►

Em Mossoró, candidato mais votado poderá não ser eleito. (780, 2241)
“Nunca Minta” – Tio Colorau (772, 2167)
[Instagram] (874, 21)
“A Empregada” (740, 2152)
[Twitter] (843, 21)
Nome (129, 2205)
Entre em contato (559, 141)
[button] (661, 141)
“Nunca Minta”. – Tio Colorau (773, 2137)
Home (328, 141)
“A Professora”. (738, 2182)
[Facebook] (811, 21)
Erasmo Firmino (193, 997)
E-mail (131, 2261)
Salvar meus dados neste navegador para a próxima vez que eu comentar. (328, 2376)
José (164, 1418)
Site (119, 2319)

◄

## Try it
Set every record down again, exactly as given.

## Task response
Em Mossoró, candidato mais votado poderá não ser eleito. (780, 2241)
“Nunca Minta” – Tio Colorau (772, 2167)
[Instagram] (874, 21)
“A Empregada” (740, 2152)
[Twitter] (843, 21)
Nome (129, 2205)
Entre em contato (559, 141)
[button] (661, 141)
“Nunca Minta”. – Tio Colorau (773, 2137)
Home (328, 141)
“A Professora”. (738, 2182)
[Facebook] (811, 21)
Erasmo Firmino (193, 997)
E-mail (131, 2261)
Salvar meus dados neste navegador para a próxima vez que eu comentar. (328, 2376)
José (164, 1418)
Site (119, 2319)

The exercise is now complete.